Even if I hadn’t been out in a week, the first cast felt like it was simply the next cast in a succession of fly fishing moments. It was like picking up where I had left off. Like I had never left. Never stopped fishing.

It is a great feeling.

I’ve had two such seasons in my life. Without looking at journals or photograph timestamps I can’t remember exactly when they were. That isn’t an indictment on the impact that those seasons had. I certainly enjoyed all the fishing. Circumstances just converged such that consistent fly fishing was interwoven with everything else. Nothing was sacrificed or brushed aside. Fishing just found its way into the melody of life.

Aside from a few exceptional fish (some of which I actually happened to catch) the angling all kind of blurred together. The few pictures I have a unremarkable. Perhaps the fish I snapped a photo of was noteworthy at the time. Perhaps I just happened to be close to someone with a camera. Perhaps it was simply an unremarkable fish that I decided to take a picture of. The journal entries are even less helpful. There was so much fishing that recording the ins and outs of catching a few and missing a few would have been even more mundane than describing not doing it.

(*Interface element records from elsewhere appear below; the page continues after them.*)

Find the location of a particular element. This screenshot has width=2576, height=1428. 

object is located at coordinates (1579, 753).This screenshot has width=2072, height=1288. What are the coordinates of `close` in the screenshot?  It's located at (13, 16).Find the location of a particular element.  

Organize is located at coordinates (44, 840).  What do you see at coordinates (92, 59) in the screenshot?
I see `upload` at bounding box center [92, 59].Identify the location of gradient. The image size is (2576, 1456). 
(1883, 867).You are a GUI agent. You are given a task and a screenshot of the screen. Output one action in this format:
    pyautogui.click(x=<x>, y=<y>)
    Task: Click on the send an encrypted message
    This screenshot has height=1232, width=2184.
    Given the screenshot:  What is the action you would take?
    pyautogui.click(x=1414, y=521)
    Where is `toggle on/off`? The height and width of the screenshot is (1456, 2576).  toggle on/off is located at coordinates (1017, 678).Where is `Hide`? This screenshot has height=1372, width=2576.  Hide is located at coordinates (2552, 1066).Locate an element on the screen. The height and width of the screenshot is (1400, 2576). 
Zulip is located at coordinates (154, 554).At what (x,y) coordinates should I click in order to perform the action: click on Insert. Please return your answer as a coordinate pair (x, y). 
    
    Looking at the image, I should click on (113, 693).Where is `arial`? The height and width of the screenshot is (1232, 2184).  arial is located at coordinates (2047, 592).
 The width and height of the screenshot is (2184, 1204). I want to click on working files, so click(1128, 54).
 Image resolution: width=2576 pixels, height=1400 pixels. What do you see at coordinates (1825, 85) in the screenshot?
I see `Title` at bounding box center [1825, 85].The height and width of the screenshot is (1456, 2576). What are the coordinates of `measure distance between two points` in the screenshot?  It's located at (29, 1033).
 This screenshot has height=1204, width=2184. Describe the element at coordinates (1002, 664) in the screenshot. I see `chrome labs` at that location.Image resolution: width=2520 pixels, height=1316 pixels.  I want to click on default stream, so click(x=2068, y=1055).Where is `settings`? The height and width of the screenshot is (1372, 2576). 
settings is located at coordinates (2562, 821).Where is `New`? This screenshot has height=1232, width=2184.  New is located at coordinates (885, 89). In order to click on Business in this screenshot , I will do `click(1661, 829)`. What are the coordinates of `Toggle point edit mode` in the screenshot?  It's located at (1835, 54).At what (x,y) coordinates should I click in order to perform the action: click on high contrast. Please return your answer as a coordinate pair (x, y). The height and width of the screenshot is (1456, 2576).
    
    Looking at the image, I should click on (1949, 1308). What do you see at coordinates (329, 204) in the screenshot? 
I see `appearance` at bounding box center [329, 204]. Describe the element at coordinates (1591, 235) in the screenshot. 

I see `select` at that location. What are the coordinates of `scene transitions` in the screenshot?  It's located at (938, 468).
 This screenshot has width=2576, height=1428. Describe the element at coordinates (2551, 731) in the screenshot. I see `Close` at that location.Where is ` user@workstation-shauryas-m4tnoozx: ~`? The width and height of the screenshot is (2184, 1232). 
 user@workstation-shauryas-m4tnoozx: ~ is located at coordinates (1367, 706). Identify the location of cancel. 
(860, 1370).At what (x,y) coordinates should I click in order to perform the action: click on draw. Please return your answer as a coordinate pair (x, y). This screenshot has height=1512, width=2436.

The benefit of these seasons was the rhythm and the familiarity. There were small things: waders went on more quickly, fly choices seemed simpler, knots didn’t snap. There were much larger things. I’d get to know fish. I’d get to know pools. I’d get to know myself. While my most concerted efforts in mastering trout and rivers had mixed results, taming my own personal tendencies proved more effective with consistent attention.

Truth be told, it wasn’t all about becoming a better angler. I’m not alone in saying that I do some of my best thinking while fishing. It might all be coincidental, but on second thought both of the aforementioned seasons took place preceding pivotal life choices.  (I’d still have to  check the archives for dates.) That means I had a lot of time to be in my head. All of the important fly choices and presentation angles and wading decisions were technically contemplated, but the normalcy of it all allowed much of it to be done on autopilot. I could really think about a lot of other things.

And maybe that is why so much of the angling blurred together. I was fishing a lot. The rest of the time I was thinking, talking to myself, and praying.  But most of the fishing was being done from muscle memory. The only jarring moments involved particularly large fish or falling into the river. For me, life can’t always be like those seasons. But that is okay. Those seasons came at the right times: growing me as an angler and growing me as a person.